A number of recent reports about population growth, climate change, decreasing crop yields, droughts and farmland loss suggest that these problems are getting worse, not better.  These long-term trends suggest that the farmland investment thesis for Canada is still very much intact:

  • Population growth – a recent report by the United Nations warned that global population could reach 11 billion by the end of the century, significantly above previous estimates of potential maximum global population of 9 billion.
  • Increasing food demand – the USDA recently predicted that the world must grow an additional 50 million acres of corn, soy and wheat in the next decade to meet worldwide demand.
  • Declining crop yields – The University of Nebraska recently released a studythat found soy yields in the US to be 30% lower than they should be due to climate change impacts.
  • Water shortages and drought – despite the current el Nino weather pattern (that typically brings additional moisture to the US west), drought conditions remain extreme in California, the US southwest and parts of Brazil and Australia.
  • Farmland loss – Statistics Canada recently reported that nearly one million hectares of dependable Canadian agricultural land has disappeared from cultivation in the past 10 years – much of this loss was due to urban expansion and much of that urban expansion occurred on some of the best farmland in Canada – located near urban areas of the GTA in southern Ontario.

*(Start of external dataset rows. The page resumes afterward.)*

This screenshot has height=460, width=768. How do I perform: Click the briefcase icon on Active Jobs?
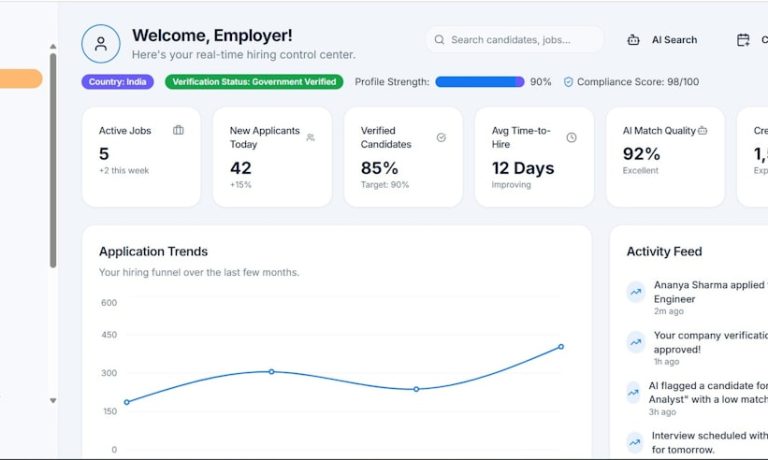[x=178, y=130]
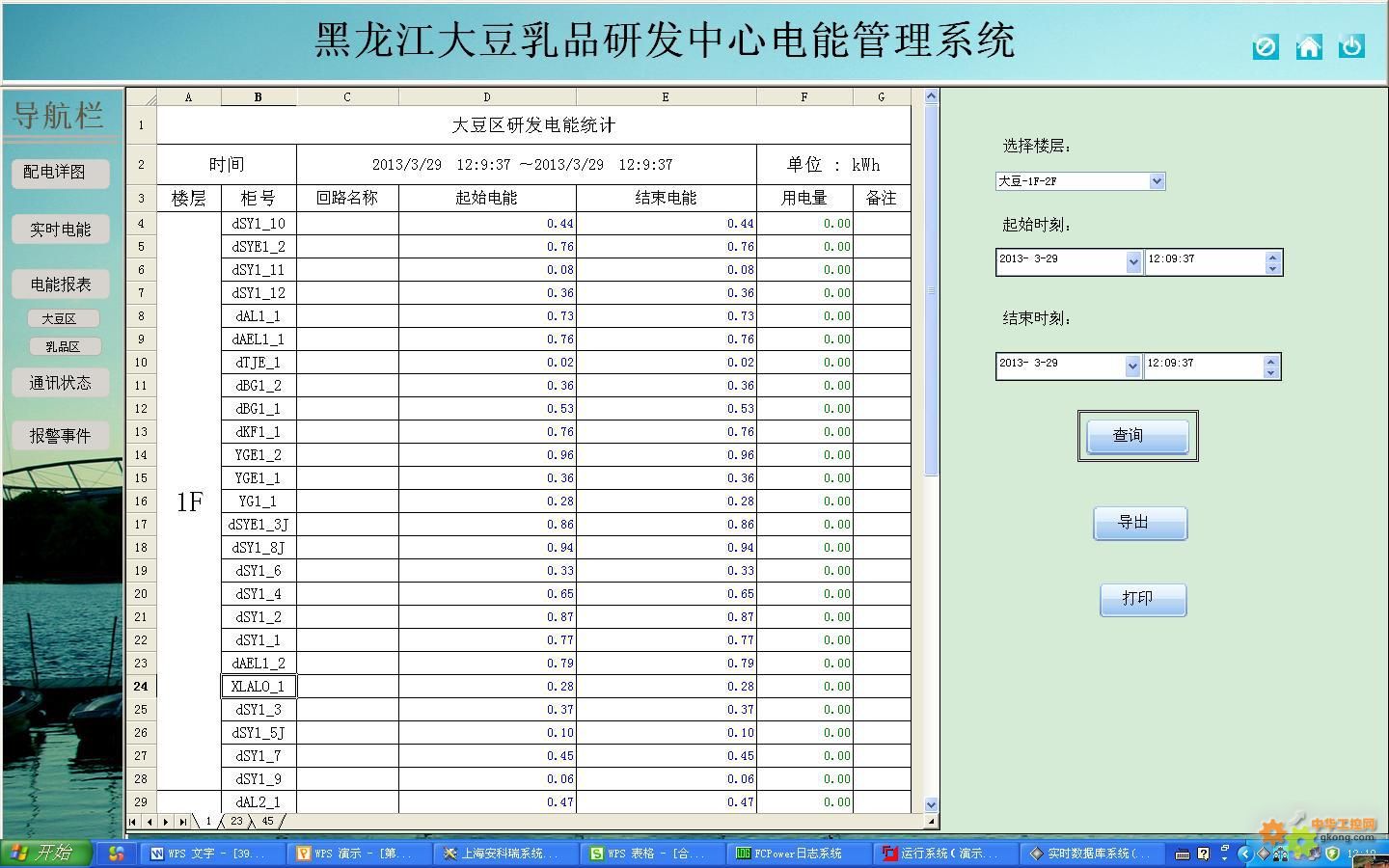
Task: Go to the last sheet with navigation arrow
Action: coord(182,822)
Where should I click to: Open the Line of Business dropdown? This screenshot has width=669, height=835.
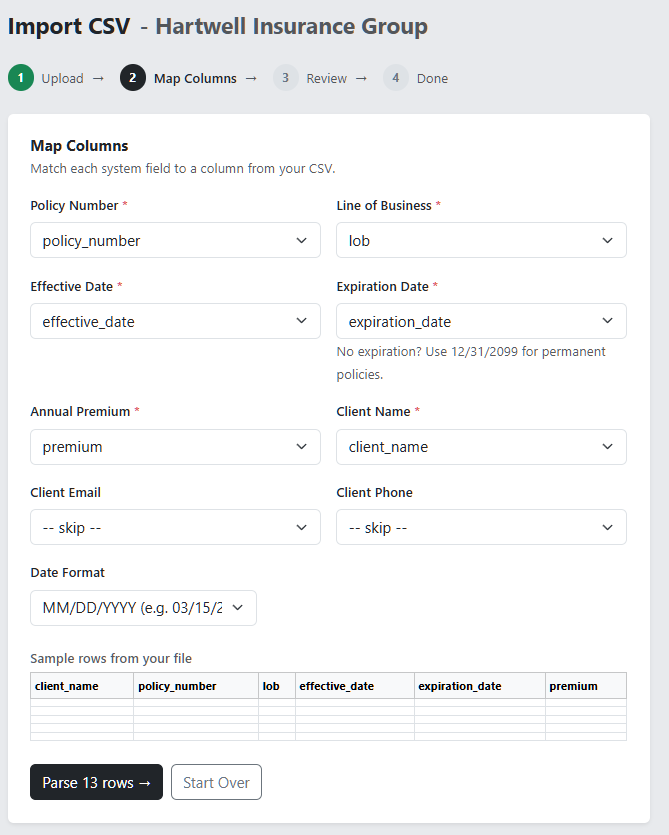[481, 240]
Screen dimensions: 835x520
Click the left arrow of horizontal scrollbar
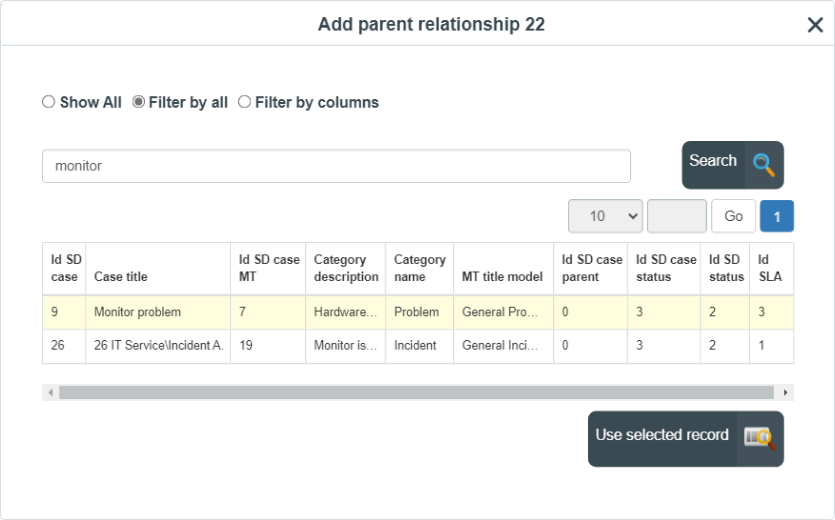coord(51,393)
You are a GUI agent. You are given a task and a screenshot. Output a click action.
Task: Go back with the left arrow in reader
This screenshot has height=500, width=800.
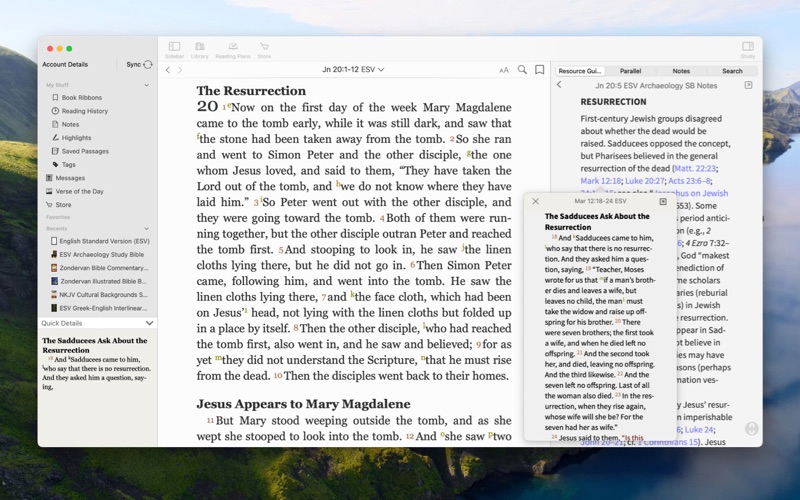[x=167, y=70]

Much has been written recently about the potential impact that current low crop prices may have on farmland investment returns, however, none of these long-term trends are reversed by the current short-term crop price environment that resulted primarily from two consecutive years of back-to-back record harvests in the United States (2013 and 2014).  And it is helpful to keep in mind just how rare the current environment is: according to USDA statistics, the bumper crops of 2013 and 2014 were the first such back-to-back record harvests in the US in more than 30 years.

So while it is indeed likely that farmland investment returns will cool somewhat from the outsized gains recorded in recent years, the long-term outlook for Canadian farmland remains bright – in contrast to the dark picture painted by worsening global trends.